The result? The duo found a correlation with type-1A supernova distance calculations for the past eight billion years, but prior to that, a problem arose. “In the earlier phases that we can only probe with quasars, we find a discrepancy between the observed evolution of the Universe and what we would predict based on the standard cosmological model,” explained Lusso.
At the moment, the discrepancy is big enough to infer that extra physics are needed to reconcile the duo’s data with what has become expected according to standard model of cosmology. “One of the possible solutions would be to invoke an evolving dark energy, with a density that increases as time goes by,” says Risaliti.
The idea of an evolving dark energy to account for this disparity, could coincidently help to resolve another burgeoning problem in cosmology - that of the Hubble constant which seeks to explain the current rate of cosmic expansion.
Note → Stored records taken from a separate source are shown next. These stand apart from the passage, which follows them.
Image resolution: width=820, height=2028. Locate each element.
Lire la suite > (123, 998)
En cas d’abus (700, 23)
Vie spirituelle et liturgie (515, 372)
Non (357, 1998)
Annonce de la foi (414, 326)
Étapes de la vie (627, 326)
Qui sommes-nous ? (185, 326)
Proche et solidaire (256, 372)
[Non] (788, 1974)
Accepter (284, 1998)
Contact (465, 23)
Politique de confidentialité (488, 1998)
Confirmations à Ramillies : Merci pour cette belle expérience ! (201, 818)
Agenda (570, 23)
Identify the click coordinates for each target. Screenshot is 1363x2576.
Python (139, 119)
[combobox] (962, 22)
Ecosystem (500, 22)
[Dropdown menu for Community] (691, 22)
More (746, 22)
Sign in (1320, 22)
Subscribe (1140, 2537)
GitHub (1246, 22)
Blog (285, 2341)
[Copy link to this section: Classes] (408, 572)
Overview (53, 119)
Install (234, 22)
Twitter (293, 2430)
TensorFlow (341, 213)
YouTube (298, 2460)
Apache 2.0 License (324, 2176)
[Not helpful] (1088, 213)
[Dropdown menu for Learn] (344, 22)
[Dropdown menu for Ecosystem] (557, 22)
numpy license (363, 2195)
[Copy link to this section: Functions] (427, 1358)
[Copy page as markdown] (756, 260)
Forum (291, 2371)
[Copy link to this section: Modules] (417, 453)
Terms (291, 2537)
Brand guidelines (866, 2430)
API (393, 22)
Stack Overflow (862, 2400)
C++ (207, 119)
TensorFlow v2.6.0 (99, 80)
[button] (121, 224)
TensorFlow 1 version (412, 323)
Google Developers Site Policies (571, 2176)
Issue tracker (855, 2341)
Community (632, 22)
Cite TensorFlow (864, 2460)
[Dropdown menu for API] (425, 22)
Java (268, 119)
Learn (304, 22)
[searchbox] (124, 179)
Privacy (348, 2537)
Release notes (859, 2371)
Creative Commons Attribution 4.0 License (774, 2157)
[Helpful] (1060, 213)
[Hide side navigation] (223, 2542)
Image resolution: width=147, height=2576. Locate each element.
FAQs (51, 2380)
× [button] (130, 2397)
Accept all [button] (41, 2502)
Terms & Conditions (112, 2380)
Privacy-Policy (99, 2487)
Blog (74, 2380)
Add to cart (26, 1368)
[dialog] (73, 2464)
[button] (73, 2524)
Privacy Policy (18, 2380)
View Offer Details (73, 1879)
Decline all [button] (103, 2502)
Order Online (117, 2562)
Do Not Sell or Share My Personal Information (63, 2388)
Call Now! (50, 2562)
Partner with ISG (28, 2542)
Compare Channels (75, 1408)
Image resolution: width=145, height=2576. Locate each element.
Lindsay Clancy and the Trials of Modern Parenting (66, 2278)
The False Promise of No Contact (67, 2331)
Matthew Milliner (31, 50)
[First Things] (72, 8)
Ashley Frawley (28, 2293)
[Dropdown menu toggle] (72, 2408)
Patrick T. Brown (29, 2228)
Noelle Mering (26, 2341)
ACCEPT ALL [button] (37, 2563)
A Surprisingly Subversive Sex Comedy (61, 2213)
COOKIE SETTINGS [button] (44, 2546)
Recent estimates of the Hubble constant in the local Universe based on supernova data compared with those calculated for large scale structures such as galaxy clusters based on CMB data in the early Universe, don’t match up. And as yet, there is no way to reconcile them or make them fit.
“This model is quite interesting because it might solve two puzzles at once, but the jury is definitely not out yet and we’ll have to look at many more models in great detail before we can solve this cosmic conundrum,” says Risaliti.
Help to refine the duo’s models should come in the form of ESA’s Euclid mission which is scheduled for launch in 2022. Euclid’s mission is to map the geometry of the dark Universe by investigating the distance-redshift relationship and the evolution of cosmic structures over the past ten billion years.